:: TASK BRIEF ::
Can you edit the rows from the line containing "Where should I click to: Click the clock" through the end of the rows so that "wishlist" becomes "cart", with nothing else changed? Leave the pictures out of your answer.

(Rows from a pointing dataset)
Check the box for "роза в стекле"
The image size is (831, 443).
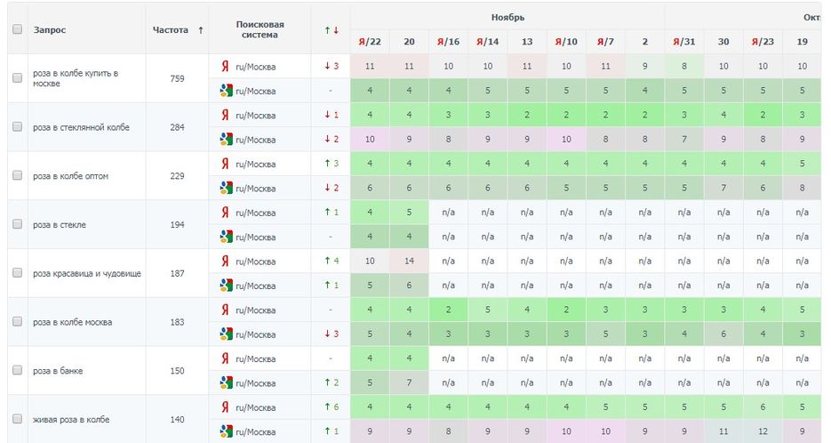tap(17, 224)
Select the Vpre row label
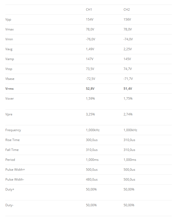Screen dimensions: 190x222 (9, 114)
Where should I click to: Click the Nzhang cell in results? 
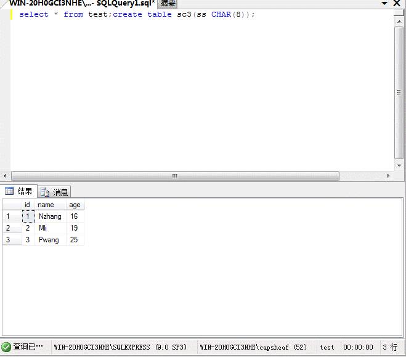click(x=50, y=216)
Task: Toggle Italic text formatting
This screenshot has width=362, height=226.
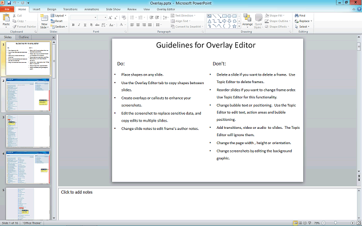Action: 80,25
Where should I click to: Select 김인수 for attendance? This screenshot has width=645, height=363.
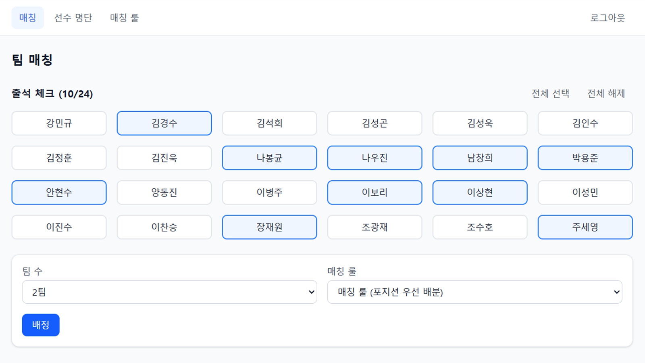585,123
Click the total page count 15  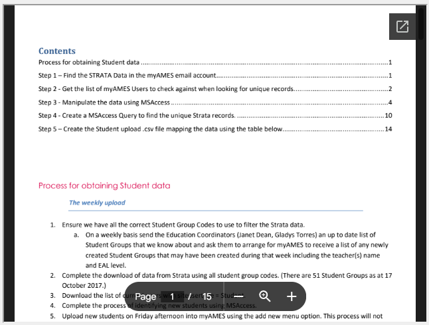[207, 296]
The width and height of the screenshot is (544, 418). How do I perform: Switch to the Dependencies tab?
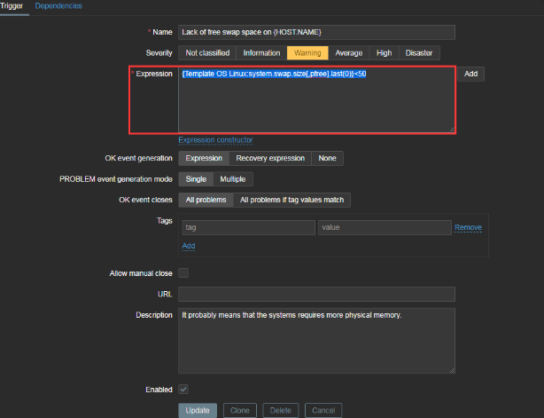(x=58, y=6)
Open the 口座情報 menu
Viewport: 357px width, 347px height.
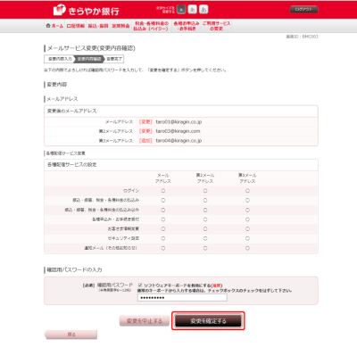[x=75, y=26]
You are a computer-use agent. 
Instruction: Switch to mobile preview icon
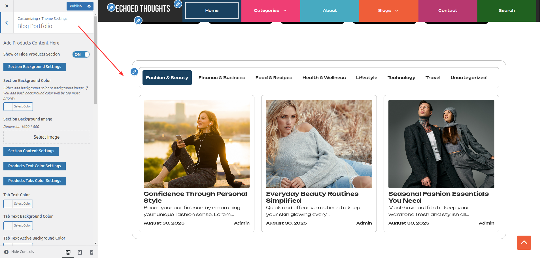tap(92, 252)
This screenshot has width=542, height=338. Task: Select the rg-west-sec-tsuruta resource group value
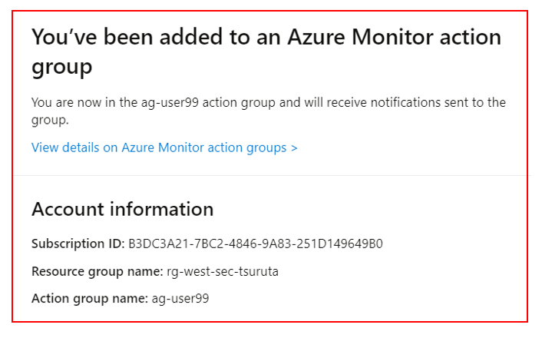[223, 272]
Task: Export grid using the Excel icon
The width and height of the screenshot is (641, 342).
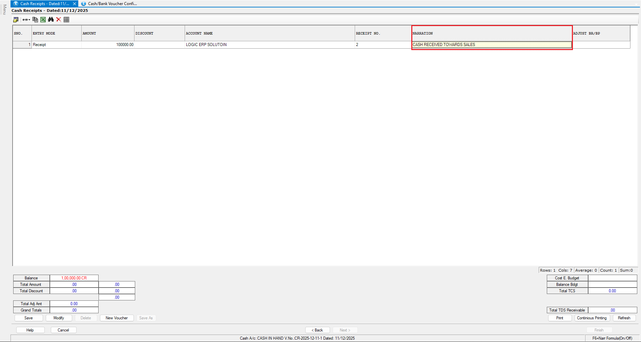Action: coord(43,20)
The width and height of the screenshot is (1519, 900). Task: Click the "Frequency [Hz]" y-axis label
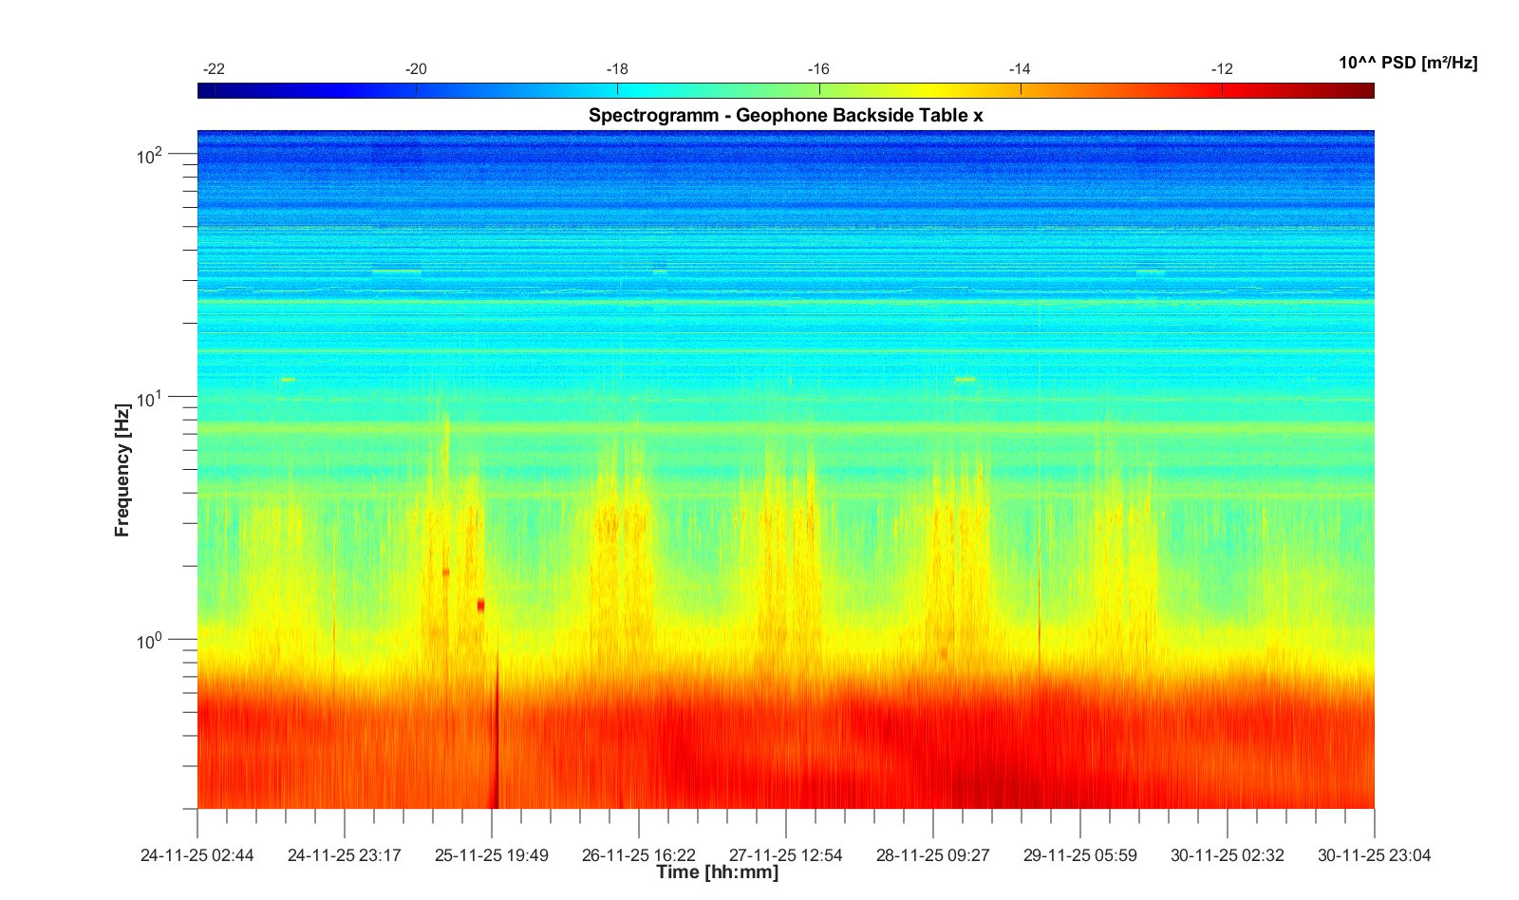tap(122, 470)
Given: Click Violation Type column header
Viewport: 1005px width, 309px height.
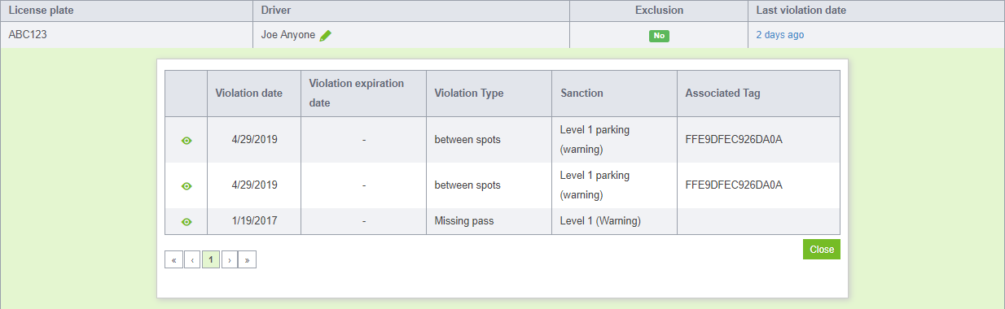Looking at the screenshot, I should tap(469, 93).
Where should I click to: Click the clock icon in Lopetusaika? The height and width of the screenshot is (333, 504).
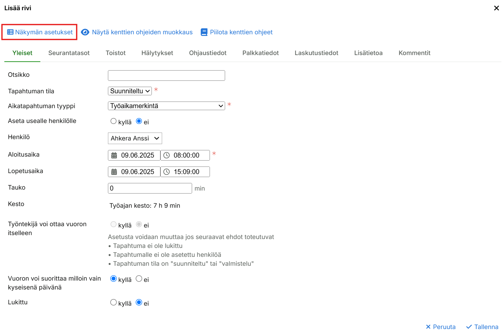click(167, 172)
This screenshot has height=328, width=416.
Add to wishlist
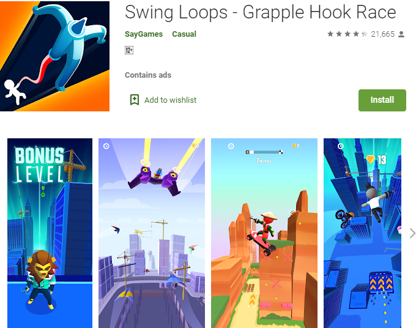coord(163,100)
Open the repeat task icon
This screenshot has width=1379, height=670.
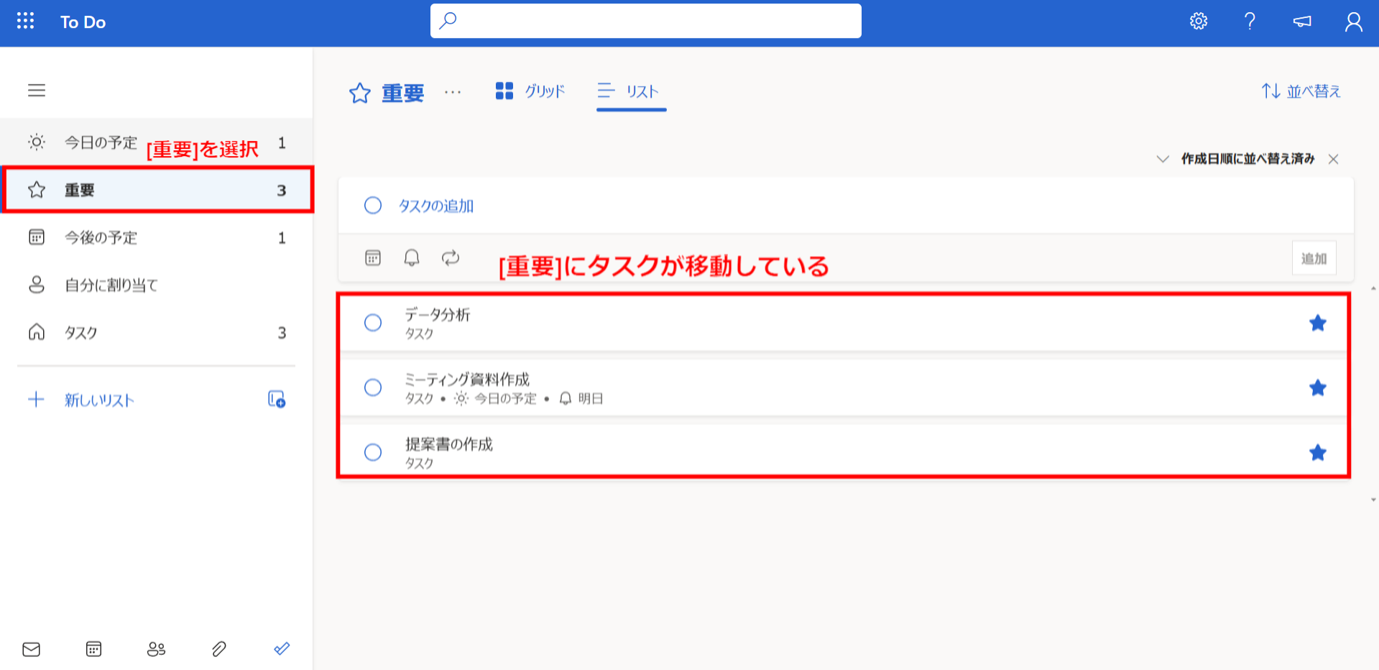(x=451, y=257)
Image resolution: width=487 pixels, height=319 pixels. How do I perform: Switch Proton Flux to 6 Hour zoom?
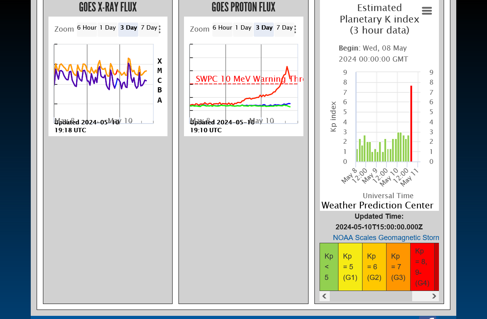click(222, 28)
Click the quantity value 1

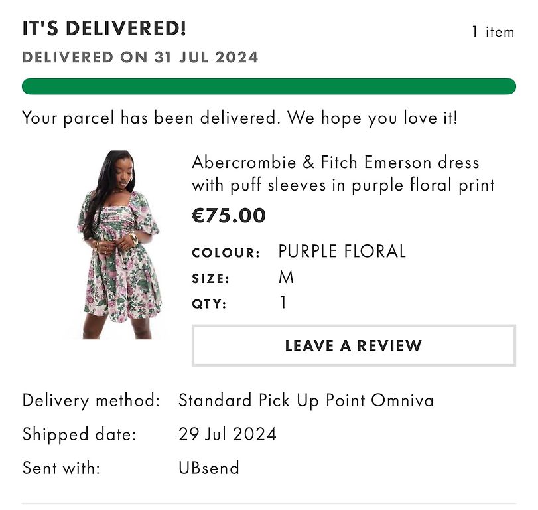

:: EXERCISE RESPONSE ::
Where should I click to: Click the clock icon in Lopetusaika? The height and width of the screenshot is (333, 504).
click(167, 172)
This screenshot has height=328, width=416.
Add to cart
coord(163,100)
Open the repeat task icon
This screenshot has width=1379, height=670.
(x=451, y=257)
Image resolution: width=487 pixels, height=319 pixels. How do I perform: Switch Proton Flux to 6 Hour zoom?
click(222, 28)
Click the quantity value 1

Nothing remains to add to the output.